On March 5, 2007, Public Storage mailed a notice to the plaintiff's address listed in the agreement, advising that his rental payments were delinquent, demanding the total sum of $226 for delinquent rental fees and other charges, and indicating that the personal property contained in the plaintiff's storage space would be sold at public or private auction on March 30, 2007, unless the full amount due was paid within 15 days of the mailing date of the notice. On March 30, 2007, Public Storage conducted an auction sale of the plaintiff's storage space and the property contained therein, which were purchased by Anthony Stoisich.

Following the sale, Public Storage discovered that Linda Cox, with whom the plaintiff was in a relationship and who rented a separate storage space at the facility, had made payments intended to cover the rent due on the plaintiff's storage space for January and February 2007, which mistakenly had been applied to Cox's storage space. Public Storage then rescinded the sale, waived late fees imposed on the plaintiff, returned the money paid at auction to Stoisich, and advised Stoisich to return the personal property he had obtained from the plaintiff's storage space.

Thereafter, the plaintiff commenced this action against the defendant Public Storage, a Maryland Real Estate Investment Trust, as successor of Public Storage, Inc., and its agent, the defendant PS Orangeco, Inc., inter alia, to recover damages for a violation of Lien Law § 182. The plaintiff alleged, among other things, that certain items of personal property he had kept in his storage space were missing when he returned to the storage space after the auction sale. The fifth cause of action in the third amended complaint, which sought to recover damages for a violation of Lien Law § 182, alleged, inter alia, a "wrongful sale" of the plaintiff's property on the ground that "there was no unpaid obligation, lien or other right of enforcement." That cause of action also alleged that the "defendants failed and refused to return plaintiff's goods and property to him, thereby committing acts of wrongful detention," and that the notice of the pending sale was inadequate.

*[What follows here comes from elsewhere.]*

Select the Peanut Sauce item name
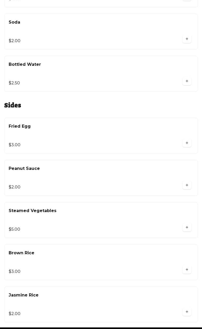Image resolution: width=202 pixels, height=329 pixels. (x=24, y=169)
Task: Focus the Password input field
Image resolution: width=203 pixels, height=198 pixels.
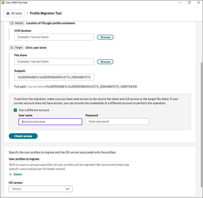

The plaintiff subsequently moved for summary judgment on the issue of liability on so much of the fifth cause of action as alleged a violation of Lien Law § 182 based on a wrongful sale. The defendants opposed the motion and moved, among other things, for summary judgment limiting the plaintiff's right to recover damages to the sum of $5,000 pursuant to the agreement.

In an order dated April 28, 2020, the Supreme Court, inter alia, denied the plaintiff's motion for summary judgment on the issue of liability on so much of the fifth cause of action as alleged a violation of Lien Law § 182 based on a wrongful sale and granted that branch of the defendants' motion which was for summary judgment limiting the plaintiff's right to recover damages to the sum of $5,000. In that order, the court determined, among other things, that the plaintiff failed to demonstrate how a wrongful sale "states a basis for an independent cause of action alleging violation of Lien Law § 182."

Thereafter, the defendants moved, inter alia, in effect, for summary judgment dismissing so much of the fifth cause of action as alleged a violation of Lien Law § 182 based on a wrongful sale. The plaintiff opposed the motion.